— MATERIAL —
===

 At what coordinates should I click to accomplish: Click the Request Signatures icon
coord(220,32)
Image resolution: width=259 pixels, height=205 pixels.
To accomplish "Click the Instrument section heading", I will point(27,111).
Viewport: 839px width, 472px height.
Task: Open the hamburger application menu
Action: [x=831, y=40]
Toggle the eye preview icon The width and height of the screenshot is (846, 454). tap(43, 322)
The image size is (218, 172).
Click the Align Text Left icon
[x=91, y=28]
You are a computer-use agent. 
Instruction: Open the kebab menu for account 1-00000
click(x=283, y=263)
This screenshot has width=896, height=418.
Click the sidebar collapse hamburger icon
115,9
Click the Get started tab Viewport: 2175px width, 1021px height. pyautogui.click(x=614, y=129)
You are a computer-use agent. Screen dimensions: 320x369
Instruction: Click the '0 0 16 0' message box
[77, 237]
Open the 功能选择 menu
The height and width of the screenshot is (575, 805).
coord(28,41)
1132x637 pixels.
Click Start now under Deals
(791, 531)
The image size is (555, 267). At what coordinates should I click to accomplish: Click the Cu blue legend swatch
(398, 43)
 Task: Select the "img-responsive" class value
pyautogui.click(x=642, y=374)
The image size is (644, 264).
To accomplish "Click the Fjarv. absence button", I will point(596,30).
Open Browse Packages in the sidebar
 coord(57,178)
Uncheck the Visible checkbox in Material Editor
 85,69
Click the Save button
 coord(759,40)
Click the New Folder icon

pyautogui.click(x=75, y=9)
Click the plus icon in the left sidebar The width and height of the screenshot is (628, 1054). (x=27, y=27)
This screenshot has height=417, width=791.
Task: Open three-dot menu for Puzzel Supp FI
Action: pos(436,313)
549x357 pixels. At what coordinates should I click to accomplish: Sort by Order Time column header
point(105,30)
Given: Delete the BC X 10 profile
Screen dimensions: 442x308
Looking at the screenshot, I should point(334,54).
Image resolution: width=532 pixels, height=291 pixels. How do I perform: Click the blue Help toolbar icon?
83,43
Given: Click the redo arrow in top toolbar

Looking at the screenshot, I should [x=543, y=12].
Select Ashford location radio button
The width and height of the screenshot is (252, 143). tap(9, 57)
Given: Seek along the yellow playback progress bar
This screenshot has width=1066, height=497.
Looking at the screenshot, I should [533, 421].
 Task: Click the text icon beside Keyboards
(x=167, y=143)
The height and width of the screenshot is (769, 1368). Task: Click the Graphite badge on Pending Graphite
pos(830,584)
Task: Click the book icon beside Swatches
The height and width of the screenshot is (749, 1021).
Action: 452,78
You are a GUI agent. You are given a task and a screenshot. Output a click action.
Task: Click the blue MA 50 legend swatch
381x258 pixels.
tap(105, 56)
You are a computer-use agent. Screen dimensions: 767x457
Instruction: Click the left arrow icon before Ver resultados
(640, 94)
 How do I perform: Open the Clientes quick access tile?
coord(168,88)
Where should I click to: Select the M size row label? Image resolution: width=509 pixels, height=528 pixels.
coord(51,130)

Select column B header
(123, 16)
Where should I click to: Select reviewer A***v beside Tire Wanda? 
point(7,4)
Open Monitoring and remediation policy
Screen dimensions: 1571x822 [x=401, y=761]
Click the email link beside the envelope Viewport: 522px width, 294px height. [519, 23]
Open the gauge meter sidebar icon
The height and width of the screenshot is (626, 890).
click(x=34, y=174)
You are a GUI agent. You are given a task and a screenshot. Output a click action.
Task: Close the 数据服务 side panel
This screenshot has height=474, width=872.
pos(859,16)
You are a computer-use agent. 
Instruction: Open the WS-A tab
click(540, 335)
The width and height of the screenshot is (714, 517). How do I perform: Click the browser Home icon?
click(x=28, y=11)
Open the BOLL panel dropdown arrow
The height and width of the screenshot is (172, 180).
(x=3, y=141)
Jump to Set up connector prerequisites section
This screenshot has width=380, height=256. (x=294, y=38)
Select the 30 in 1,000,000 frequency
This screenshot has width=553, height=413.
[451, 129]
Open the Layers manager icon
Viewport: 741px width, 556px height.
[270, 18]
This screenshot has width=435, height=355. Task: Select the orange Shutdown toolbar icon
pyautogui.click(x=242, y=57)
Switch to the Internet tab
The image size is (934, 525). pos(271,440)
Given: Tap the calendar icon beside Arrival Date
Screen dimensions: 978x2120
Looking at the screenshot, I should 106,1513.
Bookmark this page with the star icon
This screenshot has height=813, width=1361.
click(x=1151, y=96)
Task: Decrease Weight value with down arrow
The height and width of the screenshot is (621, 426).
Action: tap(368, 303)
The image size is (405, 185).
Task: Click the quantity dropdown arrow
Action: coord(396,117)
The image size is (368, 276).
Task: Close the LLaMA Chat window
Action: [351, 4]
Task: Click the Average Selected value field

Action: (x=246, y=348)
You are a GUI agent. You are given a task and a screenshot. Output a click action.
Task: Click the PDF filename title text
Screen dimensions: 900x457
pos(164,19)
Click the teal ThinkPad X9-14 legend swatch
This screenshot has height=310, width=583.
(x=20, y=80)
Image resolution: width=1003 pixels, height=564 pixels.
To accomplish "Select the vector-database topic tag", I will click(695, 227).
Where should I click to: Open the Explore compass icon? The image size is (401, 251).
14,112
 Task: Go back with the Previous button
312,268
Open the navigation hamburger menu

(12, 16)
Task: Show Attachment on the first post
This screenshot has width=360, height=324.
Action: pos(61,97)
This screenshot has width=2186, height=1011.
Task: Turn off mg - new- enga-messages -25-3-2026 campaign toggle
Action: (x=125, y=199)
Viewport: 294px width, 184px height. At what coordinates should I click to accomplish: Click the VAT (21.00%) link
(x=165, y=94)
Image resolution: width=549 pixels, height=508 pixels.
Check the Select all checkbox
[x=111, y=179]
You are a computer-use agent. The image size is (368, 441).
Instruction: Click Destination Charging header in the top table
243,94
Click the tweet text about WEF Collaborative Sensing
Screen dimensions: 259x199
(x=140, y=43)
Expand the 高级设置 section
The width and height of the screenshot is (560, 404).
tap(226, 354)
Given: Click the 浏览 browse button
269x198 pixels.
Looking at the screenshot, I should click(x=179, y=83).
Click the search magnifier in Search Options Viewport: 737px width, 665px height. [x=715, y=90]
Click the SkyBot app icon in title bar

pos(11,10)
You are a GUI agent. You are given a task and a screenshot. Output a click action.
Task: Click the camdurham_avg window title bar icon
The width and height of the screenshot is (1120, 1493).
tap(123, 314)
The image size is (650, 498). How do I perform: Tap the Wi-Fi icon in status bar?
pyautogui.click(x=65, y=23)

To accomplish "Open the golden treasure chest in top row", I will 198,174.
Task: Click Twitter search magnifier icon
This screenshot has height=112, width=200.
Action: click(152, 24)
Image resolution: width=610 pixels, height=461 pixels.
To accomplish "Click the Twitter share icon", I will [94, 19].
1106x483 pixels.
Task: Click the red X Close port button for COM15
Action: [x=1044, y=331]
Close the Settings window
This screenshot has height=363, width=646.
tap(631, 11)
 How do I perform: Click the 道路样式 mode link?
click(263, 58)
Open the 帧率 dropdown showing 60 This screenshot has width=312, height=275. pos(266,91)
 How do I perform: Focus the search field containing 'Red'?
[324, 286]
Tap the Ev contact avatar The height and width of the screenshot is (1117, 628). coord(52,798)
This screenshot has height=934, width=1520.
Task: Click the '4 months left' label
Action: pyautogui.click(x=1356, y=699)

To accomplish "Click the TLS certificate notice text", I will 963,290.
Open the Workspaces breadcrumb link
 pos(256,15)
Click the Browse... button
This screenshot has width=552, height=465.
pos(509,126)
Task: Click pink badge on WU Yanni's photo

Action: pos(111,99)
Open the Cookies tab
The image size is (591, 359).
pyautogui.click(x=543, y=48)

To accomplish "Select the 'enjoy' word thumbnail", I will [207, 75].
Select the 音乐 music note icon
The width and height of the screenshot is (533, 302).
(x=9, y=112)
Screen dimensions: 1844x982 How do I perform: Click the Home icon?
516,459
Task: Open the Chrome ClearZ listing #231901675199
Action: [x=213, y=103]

===

Reescribe las líneas del material desde la que contiene "Image resolution: width=259" hasta la que contiene "Click the Get", ambas incluidas. Sustituye "Instruction" por "Goal" y deja todo lo demás igual.

— TAREA RESUELTA —
Image resolution: width=259 pixels, height=205 pixels.
To accomplish "Click the Instrument section heading", I will point(27,111).
Viewport: 839px width, 472px height.
Task: Open the hamburger application menu
Action: [x=831, y=40]
Toggle the eye preview icon The width and height of the screenshot is (846, 454). tap(43, 322)
The image size is (218, 172).
Click the Align Text Left icon
[x=91, y=28]
You are a computer-use agent. 
Goal: Open the kebab menu for account 1-00000
click(x=283, y=263)
This screenshot has width=896, height=418.
Click the sidebar collapse hamburger icon
115,9
Click the Get started tab Viewport: 2175px width, 1021px height. pyautogui.click(x=614, y=129)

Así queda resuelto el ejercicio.